## Instructions for the task
Rewrite everything from the row containing "Task: Tap the blue diamond beside Sprintax" down to the row containing "tap(826, 67)", with "Viewport" renamed to "Display" and nothing else altered.

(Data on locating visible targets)
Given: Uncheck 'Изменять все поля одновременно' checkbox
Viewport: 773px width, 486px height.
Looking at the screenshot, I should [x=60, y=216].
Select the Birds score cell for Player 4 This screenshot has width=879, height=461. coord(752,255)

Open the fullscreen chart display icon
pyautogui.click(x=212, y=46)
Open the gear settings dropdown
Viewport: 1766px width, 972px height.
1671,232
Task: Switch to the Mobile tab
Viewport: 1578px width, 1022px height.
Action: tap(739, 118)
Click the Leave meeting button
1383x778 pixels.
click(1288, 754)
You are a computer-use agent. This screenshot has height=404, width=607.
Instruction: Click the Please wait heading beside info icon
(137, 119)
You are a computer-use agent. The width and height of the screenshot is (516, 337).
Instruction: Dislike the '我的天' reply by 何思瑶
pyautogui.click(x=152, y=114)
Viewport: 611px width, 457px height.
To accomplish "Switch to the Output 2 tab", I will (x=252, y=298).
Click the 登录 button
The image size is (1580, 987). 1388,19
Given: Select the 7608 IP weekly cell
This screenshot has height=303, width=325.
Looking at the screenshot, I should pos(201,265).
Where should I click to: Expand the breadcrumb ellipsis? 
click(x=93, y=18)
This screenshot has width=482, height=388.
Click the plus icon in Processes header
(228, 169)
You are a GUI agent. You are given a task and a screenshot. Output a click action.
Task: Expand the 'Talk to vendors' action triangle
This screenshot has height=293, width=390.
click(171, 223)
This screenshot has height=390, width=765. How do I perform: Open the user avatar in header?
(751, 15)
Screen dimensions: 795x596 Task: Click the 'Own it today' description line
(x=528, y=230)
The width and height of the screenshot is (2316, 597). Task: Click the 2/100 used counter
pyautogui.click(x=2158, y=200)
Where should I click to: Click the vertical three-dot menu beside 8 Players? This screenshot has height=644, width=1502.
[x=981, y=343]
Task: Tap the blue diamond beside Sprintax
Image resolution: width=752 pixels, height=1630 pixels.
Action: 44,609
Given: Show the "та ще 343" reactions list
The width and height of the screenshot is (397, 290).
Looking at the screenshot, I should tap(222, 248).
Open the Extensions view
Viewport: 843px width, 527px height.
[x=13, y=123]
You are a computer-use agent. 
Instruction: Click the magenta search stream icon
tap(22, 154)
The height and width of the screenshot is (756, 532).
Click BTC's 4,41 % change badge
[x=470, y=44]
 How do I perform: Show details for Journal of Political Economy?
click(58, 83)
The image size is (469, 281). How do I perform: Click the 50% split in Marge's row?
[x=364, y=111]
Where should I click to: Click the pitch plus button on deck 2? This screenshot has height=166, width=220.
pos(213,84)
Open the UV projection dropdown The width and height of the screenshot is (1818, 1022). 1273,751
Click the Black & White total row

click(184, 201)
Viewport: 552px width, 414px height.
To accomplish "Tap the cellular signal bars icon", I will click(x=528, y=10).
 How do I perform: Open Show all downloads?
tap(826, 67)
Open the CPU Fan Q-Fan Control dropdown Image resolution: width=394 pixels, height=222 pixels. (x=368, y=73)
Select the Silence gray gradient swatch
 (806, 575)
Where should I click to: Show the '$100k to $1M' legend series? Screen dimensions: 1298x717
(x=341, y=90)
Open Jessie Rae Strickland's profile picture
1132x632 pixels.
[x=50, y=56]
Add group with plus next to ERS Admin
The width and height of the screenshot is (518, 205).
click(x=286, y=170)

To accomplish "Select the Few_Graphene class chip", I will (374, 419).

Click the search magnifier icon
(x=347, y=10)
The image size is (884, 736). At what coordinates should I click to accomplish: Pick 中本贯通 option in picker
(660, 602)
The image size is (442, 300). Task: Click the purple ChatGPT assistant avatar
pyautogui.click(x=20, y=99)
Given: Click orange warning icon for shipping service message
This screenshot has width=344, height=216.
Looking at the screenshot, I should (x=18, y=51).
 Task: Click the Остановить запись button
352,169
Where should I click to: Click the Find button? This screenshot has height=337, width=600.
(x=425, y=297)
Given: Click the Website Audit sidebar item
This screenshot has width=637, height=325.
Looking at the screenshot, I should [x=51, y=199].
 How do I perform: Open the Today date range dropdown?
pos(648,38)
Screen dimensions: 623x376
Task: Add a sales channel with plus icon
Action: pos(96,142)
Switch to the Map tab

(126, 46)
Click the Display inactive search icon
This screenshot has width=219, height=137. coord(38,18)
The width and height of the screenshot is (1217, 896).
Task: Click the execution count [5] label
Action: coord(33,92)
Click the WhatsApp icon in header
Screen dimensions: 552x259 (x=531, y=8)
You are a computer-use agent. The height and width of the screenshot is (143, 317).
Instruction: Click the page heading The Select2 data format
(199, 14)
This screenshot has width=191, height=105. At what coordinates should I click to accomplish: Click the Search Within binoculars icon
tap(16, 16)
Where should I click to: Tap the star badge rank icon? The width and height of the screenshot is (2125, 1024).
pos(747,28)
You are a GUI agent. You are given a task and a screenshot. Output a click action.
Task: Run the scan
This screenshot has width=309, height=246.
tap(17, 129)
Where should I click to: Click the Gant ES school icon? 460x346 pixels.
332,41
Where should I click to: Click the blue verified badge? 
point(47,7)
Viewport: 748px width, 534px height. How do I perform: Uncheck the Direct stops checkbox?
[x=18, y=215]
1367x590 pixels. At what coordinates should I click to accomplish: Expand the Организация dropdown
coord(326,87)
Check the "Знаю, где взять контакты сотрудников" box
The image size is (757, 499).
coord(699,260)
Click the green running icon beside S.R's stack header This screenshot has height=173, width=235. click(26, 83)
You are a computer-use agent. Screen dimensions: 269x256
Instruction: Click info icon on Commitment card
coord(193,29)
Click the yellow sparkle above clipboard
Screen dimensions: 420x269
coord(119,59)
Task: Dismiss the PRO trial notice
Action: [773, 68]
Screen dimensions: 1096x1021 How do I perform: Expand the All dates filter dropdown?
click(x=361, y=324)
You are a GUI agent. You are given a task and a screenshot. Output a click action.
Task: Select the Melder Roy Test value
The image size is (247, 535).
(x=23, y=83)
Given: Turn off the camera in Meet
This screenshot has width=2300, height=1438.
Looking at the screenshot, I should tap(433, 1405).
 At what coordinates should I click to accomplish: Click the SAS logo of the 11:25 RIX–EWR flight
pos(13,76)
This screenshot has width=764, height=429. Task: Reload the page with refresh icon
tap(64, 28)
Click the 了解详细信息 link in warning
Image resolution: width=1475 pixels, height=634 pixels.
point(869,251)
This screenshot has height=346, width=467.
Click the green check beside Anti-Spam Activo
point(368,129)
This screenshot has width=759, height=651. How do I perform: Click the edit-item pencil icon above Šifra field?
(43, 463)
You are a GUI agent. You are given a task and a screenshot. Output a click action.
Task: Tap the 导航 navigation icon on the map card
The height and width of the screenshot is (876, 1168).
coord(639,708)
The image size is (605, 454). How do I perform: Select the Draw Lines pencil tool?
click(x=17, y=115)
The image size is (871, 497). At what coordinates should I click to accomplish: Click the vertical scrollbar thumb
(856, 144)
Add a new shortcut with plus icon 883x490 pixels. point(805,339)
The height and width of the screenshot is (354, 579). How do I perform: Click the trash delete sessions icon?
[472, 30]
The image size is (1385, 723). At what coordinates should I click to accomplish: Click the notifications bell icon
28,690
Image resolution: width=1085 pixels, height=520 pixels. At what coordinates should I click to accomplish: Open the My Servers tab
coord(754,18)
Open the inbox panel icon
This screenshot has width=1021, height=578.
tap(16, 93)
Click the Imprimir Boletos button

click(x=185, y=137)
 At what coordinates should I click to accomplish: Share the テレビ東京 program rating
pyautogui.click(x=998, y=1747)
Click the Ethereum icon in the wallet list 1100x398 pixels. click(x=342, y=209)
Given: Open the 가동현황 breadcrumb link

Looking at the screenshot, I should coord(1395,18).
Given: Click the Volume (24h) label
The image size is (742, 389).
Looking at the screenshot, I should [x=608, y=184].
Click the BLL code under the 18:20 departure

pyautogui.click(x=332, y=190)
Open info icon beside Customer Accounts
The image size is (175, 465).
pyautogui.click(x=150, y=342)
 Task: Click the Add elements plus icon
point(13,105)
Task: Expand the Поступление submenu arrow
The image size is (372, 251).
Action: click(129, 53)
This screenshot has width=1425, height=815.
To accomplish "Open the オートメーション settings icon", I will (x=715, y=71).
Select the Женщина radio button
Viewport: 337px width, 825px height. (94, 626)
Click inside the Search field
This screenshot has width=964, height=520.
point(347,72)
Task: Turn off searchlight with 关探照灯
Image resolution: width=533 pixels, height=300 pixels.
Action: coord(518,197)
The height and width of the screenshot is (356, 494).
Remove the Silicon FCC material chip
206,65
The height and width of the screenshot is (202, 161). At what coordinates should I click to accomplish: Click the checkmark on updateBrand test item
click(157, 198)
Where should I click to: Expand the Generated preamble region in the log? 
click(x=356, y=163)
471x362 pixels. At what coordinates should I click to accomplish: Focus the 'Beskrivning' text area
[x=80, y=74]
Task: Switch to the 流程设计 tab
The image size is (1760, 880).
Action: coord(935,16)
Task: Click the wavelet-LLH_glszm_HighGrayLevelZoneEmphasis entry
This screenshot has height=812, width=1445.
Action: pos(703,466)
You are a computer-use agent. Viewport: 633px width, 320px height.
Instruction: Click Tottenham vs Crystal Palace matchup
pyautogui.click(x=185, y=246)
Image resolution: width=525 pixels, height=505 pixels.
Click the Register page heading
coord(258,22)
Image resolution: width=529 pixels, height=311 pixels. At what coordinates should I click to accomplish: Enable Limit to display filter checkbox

## Finished exercise
Task: Tap the blue diamond beside Sprintax
Image resolution: width=752 pixels, height=1630 pixels.
Action: 44,609
Given: Show the "та ще 343" reactions list
The width and height of the screenshot is (397, 290).
Looking at the screenshot, I should tap(222, 248).
Open the Extensions view
Display: 843px width, 527px height.
[x=13, y=123]
You are a computer-use agent. 
Instruction: Click the magenta search stream icon
tap(22, 154)
The height and width of the screenshot is (756, 532).
Click BTC's 4,41 % change badge
[x=470, y=44]
 How do I perform: Show details for Journal of Political Economy?
click(58, 83)
The image size is (469, 281). How do I perform: Click the 50% split in Marge's row?
[x=364, y=111]
Where should I click to: Click the pitch plus button on deck 2? This screenshot has height=166, width=220.
pos(213,84)
Open the UV projection dropdown The width and height of the screenshot is (1818, 1022). 1273,751
Click the Black & White total row

click(184, 201)
Display: 552px width, 414px height.
To accomplish "Tap the cellular signal bars icon", I will click(x=528, y=10).
 How do I perform: Open Show all downloads?
tap(826, 67)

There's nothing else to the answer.